In another suggestion, made in May 2002, a Dutch designer, Rem Koolhaas, published a modernist proposal. This was a ‘barcode flag’ of some forty-five vertical stripes, combining the colours of all the different EU member nations’ flags. After this proposal, widely mocked for its resemblance to a gaudy deckchair cover, the left-wing British Guardian newspaper launched its own competition to design a new flag for the EU. It received several highly critical entries for such a new flag -- one of which was a picture of huge amounts of red tape spoiling a paradisiac, sky-blue background.

So far, however, nobody seems to have considered the question of a European flag from an Orthodox viewpoint. From this standpoint, there can be no Orthodox design for a flag for the EU, for the EU is not Christian, and therefore not a Free Confederation, let alone Orthodox. As a matter of fact, the EU organization has actually refused even to mention the Christian Faith in its proposed Constitution. What follows is therefore a suggestion for a flag not for the anti-Orthodox, and indeed anti-Christian, EU, but for a flag for a possible, future Christian Confederation of Free Sovereign Nations in Europe, living in peace with one another.

The theology of such a concept of Europe is not a fantasy. It is to be found in the words at the beginning and at the end of the Great Litany of the Orthodox Church: ‘In peace let us pray to the Lord’. And: ‘Calling to remembrance the Most Holy, Most Pure, Most Blessed and Glorious Lady, the Mother of God and Ever-Virgin Mary with all the saints, let us commend ourselves, and one another and all our lives unto Christ our God’. Below are some other fundamental considerations which must be considered in a design of a flag for such a group of nations.

Firstly, any Confederation or Commonwealth, like that of the ‘Byzantine Commonwealth’ (the late Sir Dimitri Obolensky’s phrase) must express the unity in diversity of the Holy Trinity. Secondly, any Christian organization must have at its centre the cross – unlike the EU flag, which, very symbolically and very dangerously, has at its centre nothing at all.

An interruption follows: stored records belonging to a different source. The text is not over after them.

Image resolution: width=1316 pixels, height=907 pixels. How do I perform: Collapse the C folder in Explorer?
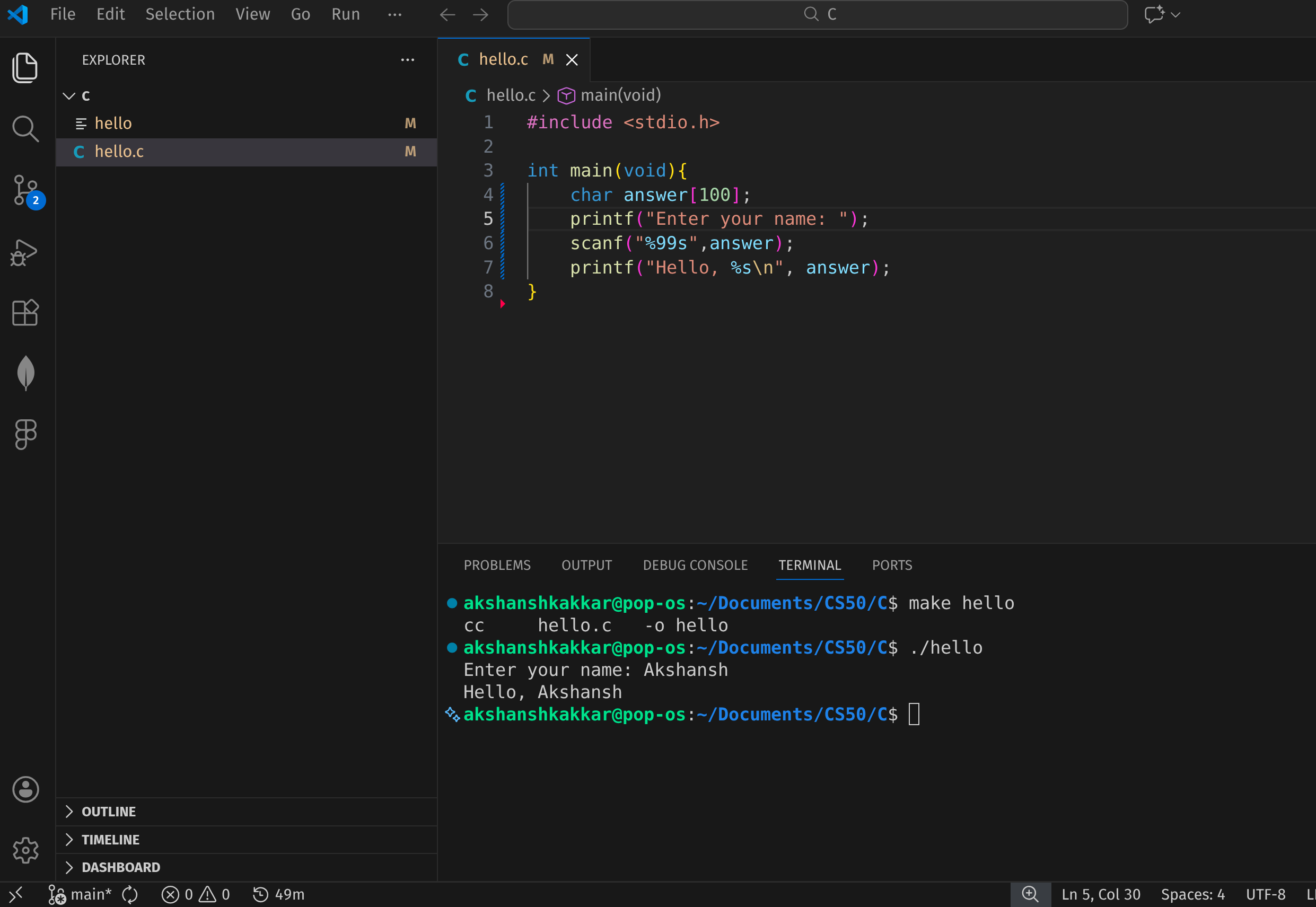pyautogui.click(x=69, y=95)
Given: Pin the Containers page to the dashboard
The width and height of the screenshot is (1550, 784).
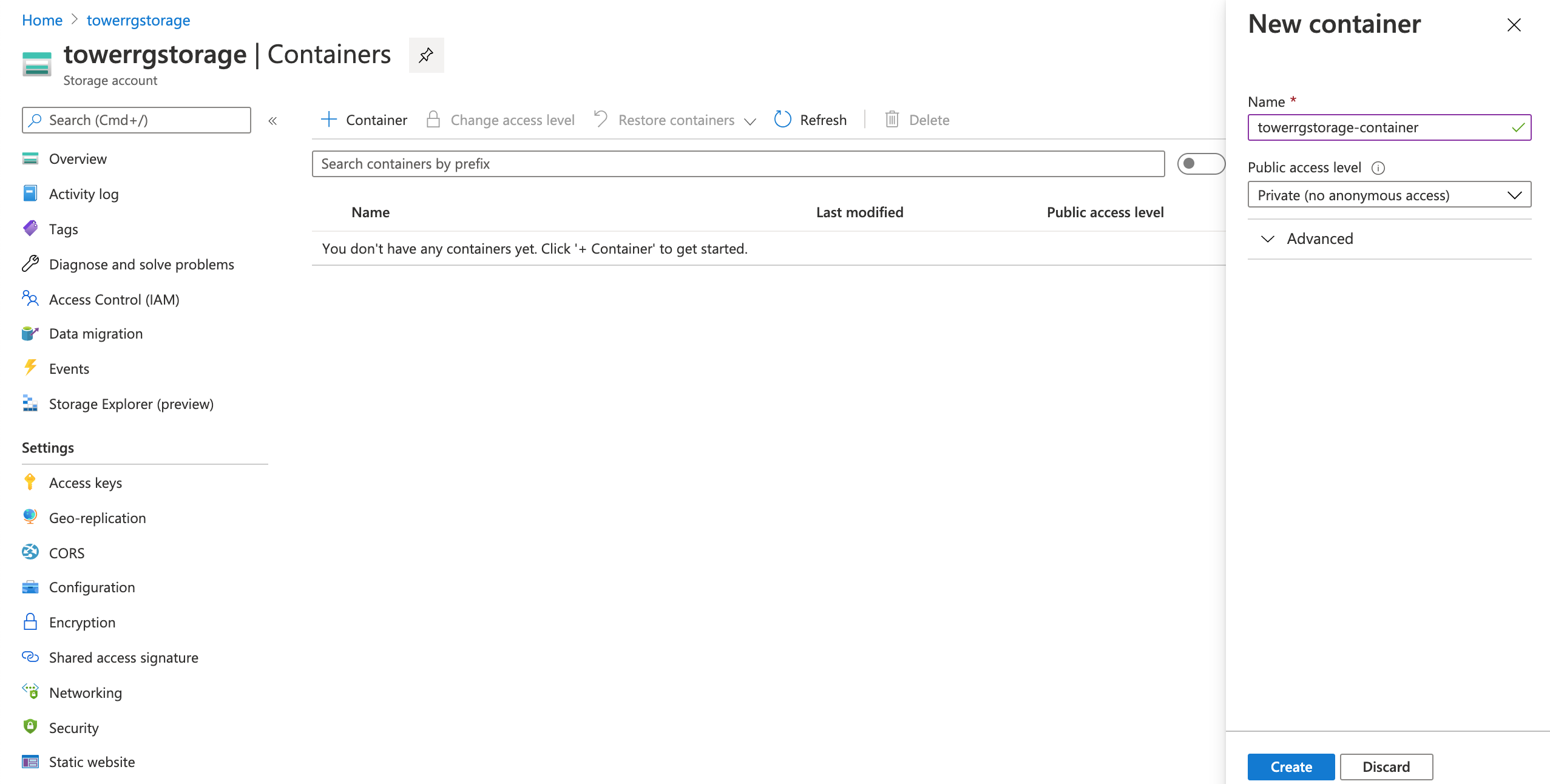Looking at the screenshot, I should tap(426, 55).
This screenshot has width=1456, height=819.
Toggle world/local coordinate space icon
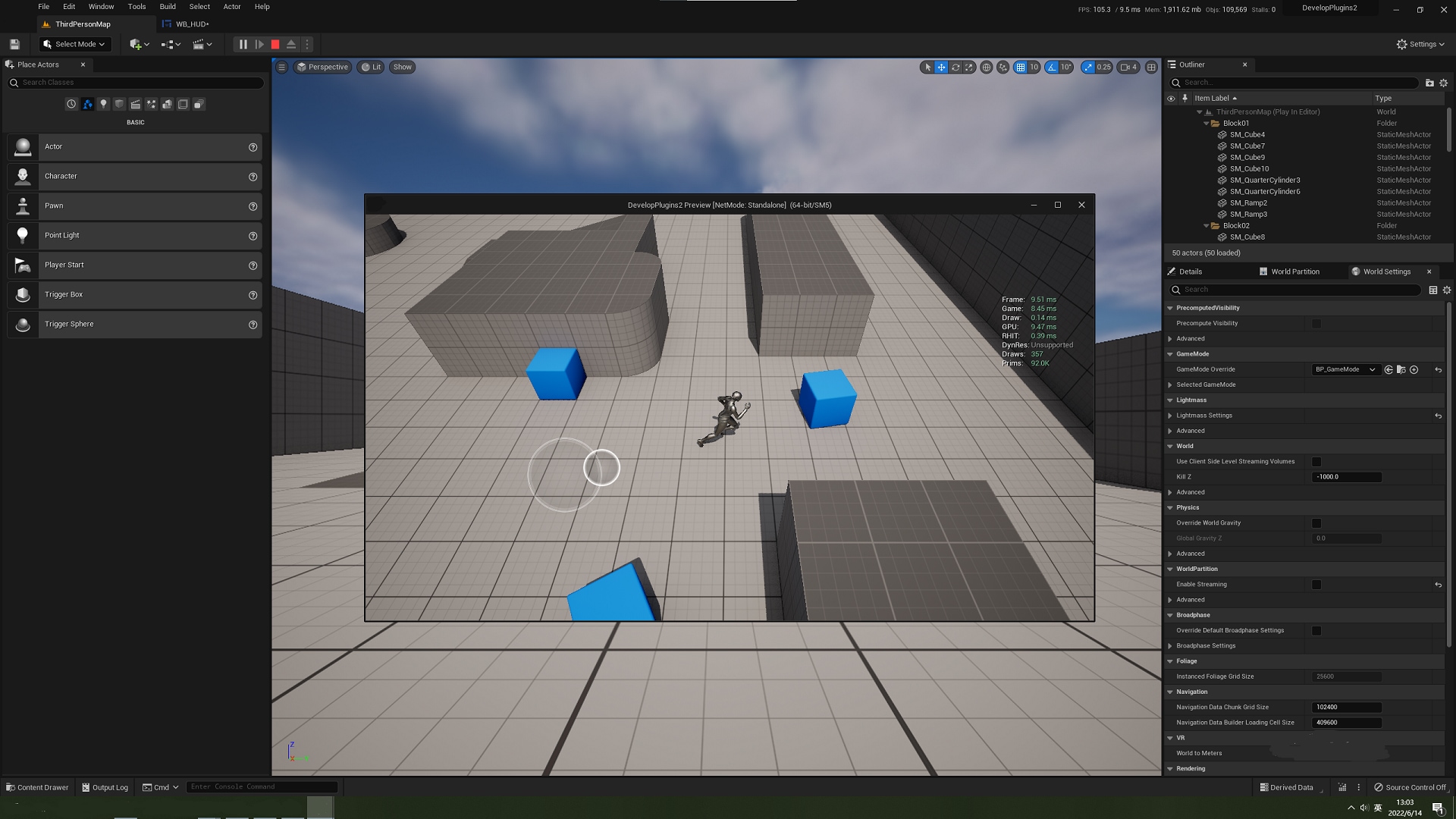(986, 67)
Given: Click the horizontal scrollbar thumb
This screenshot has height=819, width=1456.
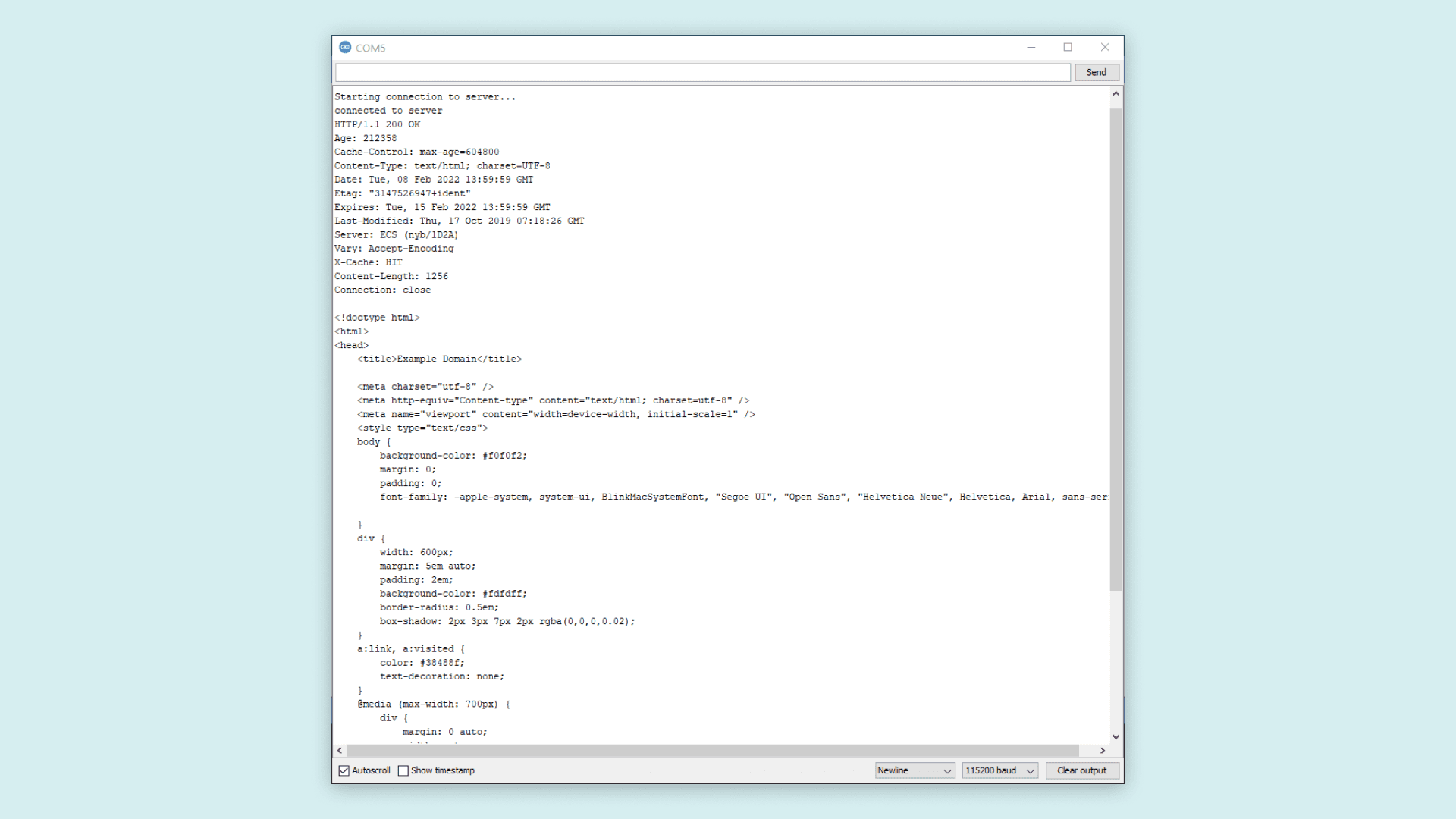Looking at the screenshot, I should [x=713, y=750].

We would therefore suggest a flag with, at its centre, the cross, and around it four other crosses. This indicates the centrality of Christ and His Victory in diverse lands of Europe, north and south, east and west, all of which bow down before the One Cross of the Christ of Jerusalem. Thus both the divine, in the Cross of Christ, and the human, in the smaller crosses of the saints of the different areas of Europe, are represented. We would be hesitant to include stars, since they have an apocalyptic significance. Historically, they have also been associated with Judaism and, in recent times, with Babylon, the atheistic Communism of the Soviet Union etc.

Thirdly, as regards colours, we would suggest that the cross should be white, indicating the purity of the White Christ, the White King, as the Saviour has been known in the history of different parts of Europe. It would stand on a pale blue (not dark blue) background, this being the traditional liturgical colour of the Mother of God. In this way we would honour the presence and vital providential role of the Mother of God throughout nearly two thousand years of the history of Christian Europe, from England (once known as ‘The Dowry of the Mother of God’), to Russia (once known as ‘The House of the Mother of God’). Thus:

Proposed European Flag

Clearly, this is only a draft for a future European emblem. However, we hope that this suggestion will stimulate others to think about such an emblem. Much more importantly, it might stimulate others to think about the actual content of a future European Christian Confederation, which might at least in part return to its Orthodox Christian roots of the First Millennium.